La acusación es grave: vincular directamente las políticas restrictivas de aquellos años con la actual crisis de acceso a la vivienda. Según Perucho, el argumento patrimonial utilizado para frenar el proyecto fue más una excusa que una realidad.
«Se inventaron un valor histórico de las cocheras que no existía. Argumentaban que eran obra de Antonio Palacios, cuando los informes técnicos demostraban que él apenas firmó el cerramiento. Se usó el patrimonio como una herramienta política para frenar el progreso«, critica.
Si hay un momento que resume la absurdidad del sistema es la explicación que ofrece Perucho sobre la actuación del Tribunal Superior de Justicia de Madrid.

«El Tribunal ha anulado el planeamiento por defectos de forma insignificantes. Es kafkiano: de 958 parámetros analizados, el tribunal da por buenos 957, pero por uno solo que consideran mal explicado, anulan el proyecto entero y nos mandan a la casilla de salida«, relata con evidente estupor.
La metáfora que emplea no puede ser más gráfica: «El urbanismo en este país parece una partida de parchís donde, cuando estás a punto de entrar en la meta, alguien decide que tienes que volver al inicio porque no le gusta el color del dado. No hay seguridad jurídica para invertir ni para construir».
Las críticas se extienden también al Gobierno central. Perucho denuncia la falta de interlocución del Ministerio de Vivienda con quienes realmente conocen el terreno.
«Es incomprensible que el Ministerio de Vivienda no reciba a las gestoras de cooperativas. Somos los mayores productores de vivienda protegida en España, conocemos el problema a pie de calle, pero parece que prefieren legislar desde el despacho sin escuchar a quienes ponemos los ladrillos», censura.

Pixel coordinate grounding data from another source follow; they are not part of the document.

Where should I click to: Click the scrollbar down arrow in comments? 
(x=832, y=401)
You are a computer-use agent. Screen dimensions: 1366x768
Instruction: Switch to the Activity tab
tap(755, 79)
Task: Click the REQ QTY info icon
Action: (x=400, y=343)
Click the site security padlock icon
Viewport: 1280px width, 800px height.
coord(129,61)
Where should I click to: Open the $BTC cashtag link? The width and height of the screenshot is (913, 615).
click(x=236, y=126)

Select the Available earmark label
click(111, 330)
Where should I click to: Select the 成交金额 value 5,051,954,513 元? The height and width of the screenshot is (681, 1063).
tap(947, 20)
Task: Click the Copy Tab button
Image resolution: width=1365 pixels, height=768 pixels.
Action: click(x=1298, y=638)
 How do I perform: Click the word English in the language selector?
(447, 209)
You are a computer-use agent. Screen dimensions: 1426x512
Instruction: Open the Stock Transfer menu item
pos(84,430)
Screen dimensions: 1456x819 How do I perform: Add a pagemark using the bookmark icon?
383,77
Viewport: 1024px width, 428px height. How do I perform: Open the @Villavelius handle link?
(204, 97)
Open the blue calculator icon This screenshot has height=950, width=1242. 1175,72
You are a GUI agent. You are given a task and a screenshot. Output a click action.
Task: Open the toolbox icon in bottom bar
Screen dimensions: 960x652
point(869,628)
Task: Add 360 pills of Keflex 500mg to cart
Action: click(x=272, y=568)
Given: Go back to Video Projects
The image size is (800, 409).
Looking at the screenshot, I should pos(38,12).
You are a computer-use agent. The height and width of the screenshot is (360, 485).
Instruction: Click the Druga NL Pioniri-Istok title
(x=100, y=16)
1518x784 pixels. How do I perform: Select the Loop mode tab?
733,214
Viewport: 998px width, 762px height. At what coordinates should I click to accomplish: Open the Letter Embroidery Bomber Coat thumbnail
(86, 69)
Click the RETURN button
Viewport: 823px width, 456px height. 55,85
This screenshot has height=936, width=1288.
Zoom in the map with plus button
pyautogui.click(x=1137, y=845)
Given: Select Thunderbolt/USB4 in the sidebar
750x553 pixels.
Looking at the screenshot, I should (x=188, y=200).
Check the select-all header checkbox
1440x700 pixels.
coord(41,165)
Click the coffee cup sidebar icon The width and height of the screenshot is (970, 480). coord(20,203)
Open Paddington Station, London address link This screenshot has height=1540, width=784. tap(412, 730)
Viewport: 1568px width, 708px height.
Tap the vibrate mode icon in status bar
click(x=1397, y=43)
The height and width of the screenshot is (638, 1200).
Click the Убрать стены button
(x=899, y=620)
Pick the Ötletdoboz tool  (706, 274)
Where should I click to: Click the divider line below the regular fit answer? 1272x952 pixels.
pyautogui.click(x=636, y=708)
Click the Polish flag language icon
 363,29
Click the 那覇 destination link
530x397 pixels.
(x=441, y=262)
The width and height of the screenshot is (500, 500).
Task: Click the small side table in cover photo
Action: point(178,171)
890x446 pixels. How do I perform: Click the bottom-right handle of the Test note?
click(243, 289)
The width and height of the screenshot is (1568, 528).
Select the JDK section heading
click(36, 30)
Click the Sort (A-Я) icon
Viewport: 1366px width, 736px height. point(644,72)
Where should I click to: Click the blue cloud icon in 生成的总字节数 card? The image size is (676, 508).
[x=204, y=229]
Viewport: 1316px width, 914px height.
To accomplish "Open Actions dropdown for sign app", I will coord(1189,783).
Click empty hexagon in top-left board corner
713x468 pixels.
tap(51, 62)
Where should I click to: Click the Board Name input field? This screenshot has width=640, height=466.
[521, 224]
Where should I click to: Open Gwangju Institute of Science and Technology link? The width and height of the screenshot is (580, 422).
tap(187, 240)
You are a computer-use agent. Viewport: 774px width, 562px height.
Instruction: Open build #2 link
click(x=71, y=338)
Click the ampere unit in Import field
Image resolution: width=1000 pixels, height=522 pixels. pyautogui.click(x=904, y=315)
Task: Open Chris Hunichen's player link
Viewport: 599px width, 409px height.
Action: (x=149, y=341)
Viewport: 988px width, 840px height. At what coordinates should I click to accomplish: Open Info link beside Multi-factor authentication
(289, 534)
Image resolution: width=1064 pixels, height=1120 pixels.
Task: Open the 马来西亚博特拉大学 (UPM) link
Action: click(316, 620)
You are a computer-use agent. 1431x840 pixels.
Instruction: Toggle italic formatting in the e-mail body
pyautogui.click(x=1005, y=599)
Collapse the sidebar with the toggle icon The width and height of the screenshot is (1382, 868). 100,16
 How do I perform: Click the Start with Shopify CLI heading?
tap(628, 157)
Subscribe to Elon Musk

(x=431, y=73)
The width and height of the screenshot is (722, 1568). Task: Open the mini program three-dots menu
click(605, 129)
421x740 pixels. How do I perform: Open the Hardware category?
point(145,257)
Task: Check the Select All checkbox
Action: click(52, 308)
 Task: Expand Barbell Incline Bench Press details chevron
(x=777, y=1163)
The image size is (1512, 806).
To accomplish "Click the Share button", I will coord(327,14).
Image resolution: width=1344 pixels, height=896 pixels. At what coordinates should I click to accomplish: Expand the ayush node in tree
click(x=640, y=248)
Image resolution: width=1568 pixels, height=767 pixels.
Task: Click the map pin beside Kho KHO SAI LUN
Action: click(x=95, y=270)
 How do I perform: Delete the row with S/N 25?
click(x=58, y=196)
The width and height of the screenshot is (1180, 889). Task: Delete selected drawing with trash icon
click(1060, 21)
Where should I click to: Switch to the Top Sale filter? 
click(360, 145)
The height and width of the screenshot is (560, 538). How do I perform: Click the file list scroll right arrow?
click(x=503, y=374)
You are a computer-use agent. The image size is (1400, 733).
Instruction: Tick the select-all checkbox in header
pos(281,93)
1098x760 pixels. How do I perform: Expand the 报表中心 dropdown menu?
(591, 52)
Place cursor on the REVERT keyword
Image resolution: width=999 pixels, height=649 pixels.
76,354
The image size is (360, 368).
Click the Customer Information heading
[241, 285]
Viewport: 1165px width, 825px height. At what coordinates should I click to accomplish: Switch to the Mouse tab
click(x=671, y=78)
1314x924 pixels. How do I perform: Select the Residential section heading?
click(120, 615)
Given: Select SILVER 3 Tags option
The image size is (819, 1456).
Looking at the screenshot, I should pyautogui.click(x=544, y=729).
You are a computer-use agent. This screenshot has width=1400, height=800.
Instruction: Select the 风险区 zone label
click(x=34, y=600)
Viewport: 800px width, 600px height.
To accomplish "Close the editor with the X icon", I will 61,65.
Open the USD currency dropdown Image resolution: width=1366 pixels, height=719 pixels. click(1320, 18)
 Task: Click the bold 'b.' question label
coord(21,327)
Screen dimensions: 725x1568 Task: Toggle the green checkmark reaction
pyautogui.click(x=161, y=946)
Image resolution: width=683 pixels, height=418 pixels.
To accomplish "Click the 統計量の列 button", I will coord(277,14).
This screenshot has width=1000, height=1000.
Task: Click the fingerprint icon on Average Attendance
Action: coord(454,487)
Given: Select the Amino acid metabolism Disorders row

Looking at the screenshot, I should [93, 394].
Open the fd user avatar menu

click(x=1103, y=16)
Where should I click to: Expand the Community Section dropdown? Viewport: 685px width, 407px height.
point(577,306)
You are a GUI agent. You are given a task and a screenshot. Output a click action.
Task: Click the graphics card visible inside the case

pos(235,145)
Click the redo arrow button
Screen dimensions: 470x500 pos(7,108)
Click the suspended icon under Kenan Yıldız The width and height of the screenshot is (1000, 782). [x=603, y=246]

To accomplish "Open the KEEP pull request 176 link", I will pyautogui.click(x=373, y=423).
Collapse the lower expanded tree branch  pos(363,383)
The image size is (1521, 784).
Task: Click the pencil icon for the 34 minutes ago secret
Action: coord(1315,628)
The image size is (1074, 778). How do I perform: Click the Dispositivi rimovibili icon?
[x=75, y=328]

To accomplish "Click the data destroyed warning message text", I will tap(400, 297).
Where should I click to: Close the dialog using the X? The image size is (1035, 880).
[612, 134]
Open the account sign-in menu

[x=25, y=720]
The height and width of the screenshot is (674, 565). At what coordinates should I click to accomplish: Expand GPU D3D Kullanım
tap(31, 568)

Su propuesta es clara: «Necesitamos una Ley de Suelo que blinde los planes urbanísticos frente a errores formales. No puede ser que un plan que tarda 10 años en aprobarse sea anulado por una nimiedad administrativa. Eso no ocurre en ningún otro sector de la economía».

Cocheras de Cuatro Caminos: resistencia hasta el infinito
A pesar del panorama desolador, Perucho no arroja la toalla. «A las familias les digo que vamos a seguir hasta el infinito y más allá. No vamos a tirar la toalla porque tenemos razón y el suelo es propiedad de los cooperativistas. Pero siendo realistas, entre el nuevo planeamiento y la construcción, nos quedan otros 6 o 7 años de espera«, reconoce con un realismo que hiela la sangre.
Su conclusión es demoledora: «El modelo de cooperativa es la única vía para que la clase media acceda a viviendas de alta calidad a precio de coste, pero el sistema está diseñado para desesperar al más paciente. Es una lucha de David contra Goliat donde Goliat es la burocracia«.
Las Cocheras de Cuatro Caminos se han convertido en el símbolo de todo lo que falla en el urbanismo español: ideologización de la planificación, inseguridad jurídica, lentitud administrativa y, sobre todo, un drama humano que se mide en años robados a familias que solo aspiraban a tener una vivienda digna.